Enhanced-Oil Recovery (EOR) presents a timely opportunity to access new oil reserves in known traps as a result of the current energy market. In this work, EOR refers to any changes in a reservoir development plan that leads to increased recovery factor by the injection of fluids/energy into the reservoir. This is much in line with the idea of tertiary recovery, which typically follows conventional waterflooding or gas injection, but that can be applied at any stage of production. Well stimulation or conformance activities, well architectures and changes in the production infrastructure, e.g. pumps or completions, are not included in the analysis of this work.

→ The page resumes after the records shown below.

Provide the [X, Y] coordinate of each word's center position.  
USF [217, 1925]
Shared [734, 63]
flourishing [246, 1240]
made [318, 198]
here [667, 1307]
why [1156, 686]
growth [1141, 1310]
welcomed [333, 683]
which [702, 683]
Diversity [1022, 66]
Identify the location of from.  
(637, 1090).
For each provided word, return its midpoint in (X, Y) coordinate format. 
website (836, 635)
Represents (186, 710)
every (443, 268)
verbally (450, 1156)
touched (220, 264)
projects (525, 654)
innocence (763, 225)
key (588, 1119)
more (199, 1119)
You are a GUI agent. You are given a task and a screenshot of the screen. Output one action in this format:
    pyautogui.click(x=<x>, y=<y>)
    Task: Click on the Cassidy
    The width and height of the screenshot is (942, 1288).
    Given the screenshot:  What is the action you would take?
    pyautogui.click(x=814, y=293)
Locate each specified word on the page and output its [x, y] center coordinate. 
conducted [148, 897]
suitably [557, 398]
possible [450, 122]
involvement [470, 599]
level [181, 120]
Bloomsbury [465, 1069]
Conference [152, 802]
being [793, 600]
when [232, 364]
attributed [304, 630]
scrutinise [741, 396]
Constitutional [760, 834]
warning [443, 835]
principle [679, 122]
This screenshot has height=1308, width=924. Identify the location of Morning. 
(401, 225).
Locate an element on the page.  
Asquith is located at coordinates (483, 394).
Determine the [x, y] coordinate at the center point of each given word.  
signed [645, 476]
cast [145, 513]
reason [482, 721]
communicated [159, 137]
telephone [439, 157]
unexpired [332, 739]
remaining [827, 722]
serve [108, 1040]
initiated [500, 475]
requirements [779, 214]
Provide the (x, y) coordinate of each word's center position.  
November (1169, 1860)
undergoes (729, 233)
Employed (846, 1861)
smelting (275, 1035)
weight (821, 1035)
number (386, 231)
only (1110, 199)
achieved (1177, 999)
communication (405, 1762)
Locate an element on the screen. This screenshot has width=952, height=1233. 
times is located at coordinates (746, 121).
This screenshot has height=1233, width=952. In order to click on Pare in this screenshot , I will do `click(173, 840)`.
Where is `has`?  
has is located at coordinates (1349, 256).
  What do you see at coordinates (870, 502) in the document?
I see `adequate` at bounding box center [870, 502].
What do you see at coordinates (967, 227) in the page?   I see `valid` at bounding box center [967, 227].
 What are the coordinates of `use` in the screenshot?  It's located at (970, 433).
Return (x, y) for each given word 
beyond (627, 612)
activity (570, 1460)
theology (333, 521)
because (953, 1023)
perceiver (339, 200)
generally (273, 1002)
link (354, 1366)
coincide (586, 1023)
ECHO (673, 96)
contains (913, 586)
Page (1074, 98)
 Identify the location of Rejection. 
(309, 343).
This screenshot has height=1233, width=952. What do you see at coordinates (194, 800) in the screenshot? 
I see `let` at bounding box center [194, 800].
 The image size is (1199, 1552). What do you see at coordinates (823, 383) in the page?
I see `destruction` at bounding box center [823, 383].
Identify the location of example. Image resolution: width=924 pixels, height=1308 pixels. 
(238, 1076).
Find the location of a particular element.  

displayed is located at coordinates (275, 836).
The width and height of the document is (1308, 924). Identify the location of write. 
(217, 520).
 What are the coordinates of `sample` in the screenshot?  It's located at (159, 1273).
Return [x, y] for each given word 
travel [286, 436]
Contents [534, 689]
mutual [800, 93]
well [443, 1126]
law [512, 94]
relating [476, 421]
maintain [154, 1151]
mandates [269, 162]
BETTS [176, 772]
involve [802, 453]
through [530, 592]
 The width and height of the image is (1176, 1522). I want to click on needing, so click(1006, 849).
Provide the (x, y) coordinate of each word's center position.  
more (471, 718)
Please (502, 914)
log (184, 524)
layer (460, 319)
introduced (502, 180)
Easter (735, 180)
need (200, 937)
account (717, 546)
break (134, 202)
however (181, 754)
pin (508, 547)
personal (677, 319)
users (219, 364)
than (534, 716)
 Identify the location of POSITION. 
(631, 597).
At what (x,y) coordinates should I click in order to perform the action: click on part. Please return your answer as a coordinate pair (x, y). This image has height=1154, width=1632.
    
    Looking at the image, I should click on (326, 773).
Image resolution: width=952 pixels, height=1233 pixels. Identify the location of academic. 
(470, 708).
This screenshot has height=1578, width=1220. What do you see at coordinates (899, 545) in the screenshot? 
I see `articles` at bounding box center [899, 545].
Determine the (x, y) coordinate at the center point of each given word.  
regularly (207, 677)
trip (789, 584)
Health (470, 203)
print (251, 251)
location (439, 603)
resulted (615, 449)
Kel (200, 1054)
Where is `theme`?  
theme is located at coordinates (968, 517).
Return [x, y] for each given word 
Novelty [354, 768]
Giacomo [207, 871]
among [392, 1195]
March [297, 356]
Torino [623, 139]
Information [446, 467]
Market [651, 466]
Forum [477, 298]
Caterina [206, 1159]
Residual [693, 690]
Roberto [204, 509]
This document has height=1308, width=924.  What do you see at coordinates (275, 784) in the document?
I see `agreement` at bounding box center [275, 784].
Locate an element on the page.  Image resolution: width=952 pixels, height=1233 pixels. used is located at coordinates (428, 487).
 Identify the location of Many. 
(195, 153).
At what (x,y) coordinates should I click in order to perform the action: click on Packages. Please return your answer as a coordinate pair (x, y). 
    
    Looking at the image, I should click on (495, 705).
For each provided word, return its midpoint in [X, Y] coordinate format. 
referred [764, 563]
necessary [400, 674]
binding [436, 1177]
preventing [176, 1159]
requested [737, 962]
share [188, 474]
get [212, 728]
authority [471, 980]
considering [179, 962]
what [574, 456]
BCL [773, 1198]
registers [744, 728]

Wyoming represents a mature oil province with many of the oil reservoirs at an advanced stage of maturity (Gharbi, 2001) or in significant decline. Waterflooding has been frequently used in in Wyoming basins with varied degree of success (Towler and Griffith, 1999), so "engineered?? waterflooding (chemical flooding) can naturally follow in the many of Wyoming's reservoirs. Numerous pilot and full-field EOR projects have been completed in Wyoming, particularly polymer floods (Hochanadel et al, 1990) since the early 1980s. Micellar/Polymer flooding was developed and tested in Wyoming reservoirs, including the famous Big Muddy low-tension flood (Borah and Gregory, 1988; Ferrell et al., 1988; Gilliland and Conley, 1976). Many of the early projects resulted in technical success, but were uneconomical.